I don't know why I don't use the star system. (Maybe because sometimes I just DON'T KNOW what to rate a book.) But I'll be honest: when I read someone's review of a book, I like to see how they rated it, and stars are the easiest way to go. But how about you? What do YOU like to see in/as a book's rating?

So, in short, this discussion-y post is just me asking you a bunch of questions. I'm okay with how I do my reviews, but I've thought about changing up my format. But my reviews are just my reviews; I already read the book. I write reviews to help YOU, so I want to know what YOU want to see. Plus, I've always wondered what people like (and don't like!) to see in reviews. Also, I've talked a lot about me; how do you write YOUR reviews? What information do you include, what do you talk about? I want to know!

Now go forth, my lovely readers! Let's talk about reviews!


  1. I like your rating system. I don't personally need stars to understand how a reviewer feels about the book. I'm not good at giving stars myself and always second guess them to the point where I've thought of taking it off my blog completely. I also like your one word initial reactions. That's fun!

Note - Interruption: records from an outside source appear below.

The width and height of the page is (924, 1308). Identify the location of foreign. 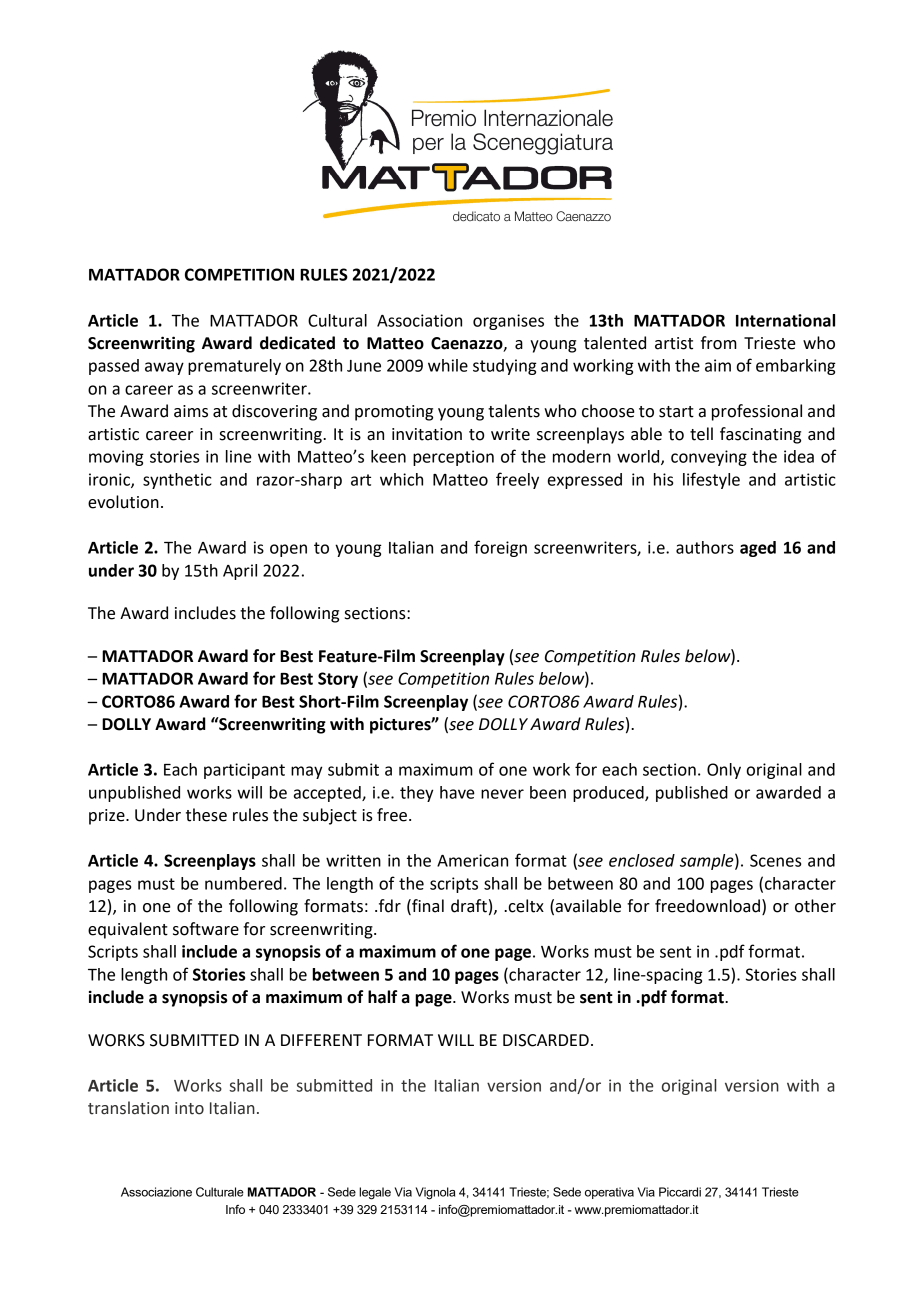
(500, 548).
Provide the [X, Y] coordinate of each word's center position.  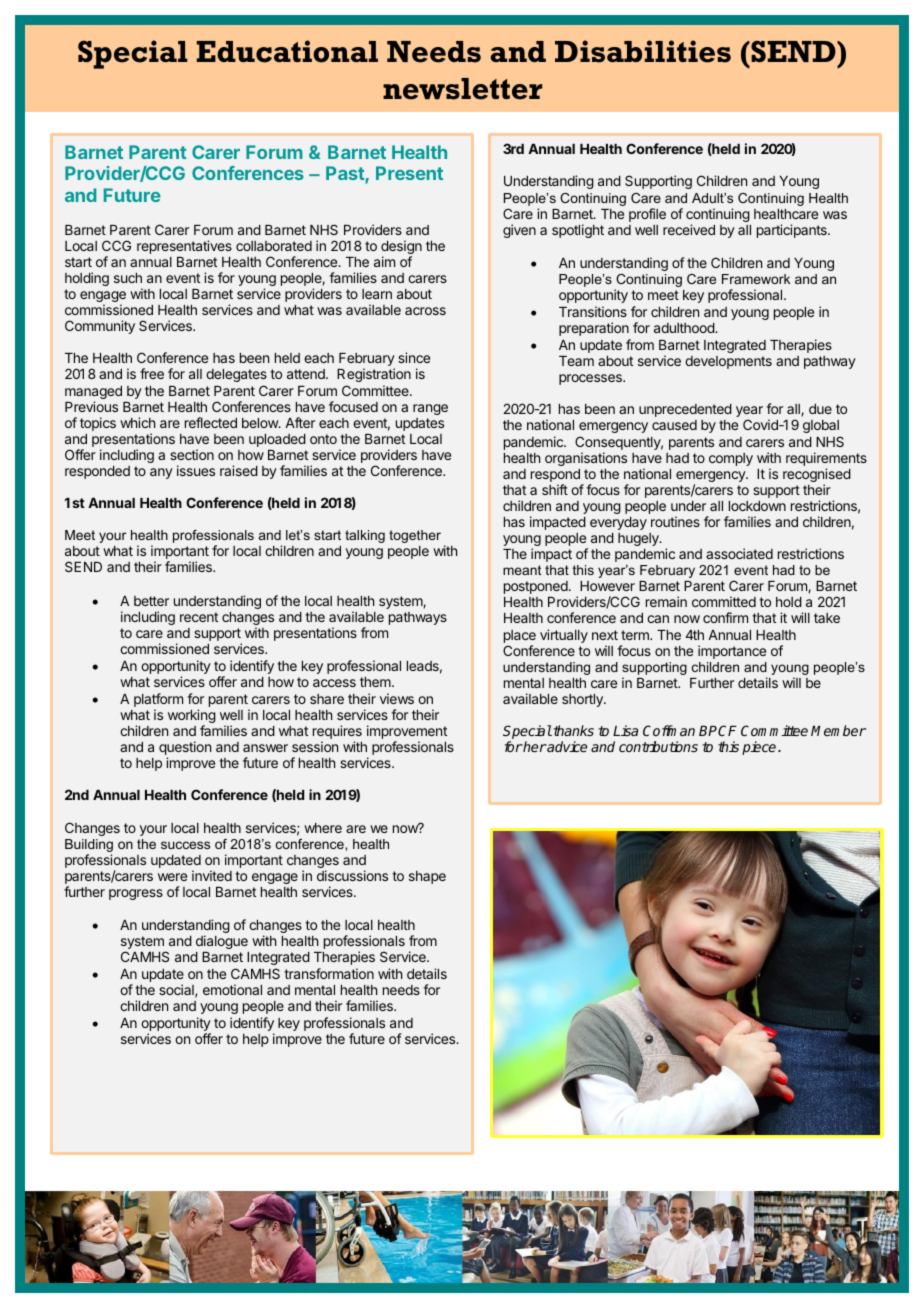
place [520, 636]
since [414, 357]
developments [728, 362]
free [152, 373]
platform [158, 701]
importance [732, 652]
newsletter [462, 89]
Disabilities [643, 51]
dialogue [222, 942]
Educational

  2. I love that you put all that info at the top. I always want to know who the publisher of a book is as well as how long it is (!!) I myself use stars but that's just me. I read lots of blogs that don't so that part doesn't really matter to me. What I never do with my own reviews, and what I don't really like to see with other reviews, is the Goodreads synopsis cut and pasted at the beginning of the review. I'd rather read a short synopsis written in the reviewer's own words. Most likely I already know what the book is about, and this just feels lazy to me.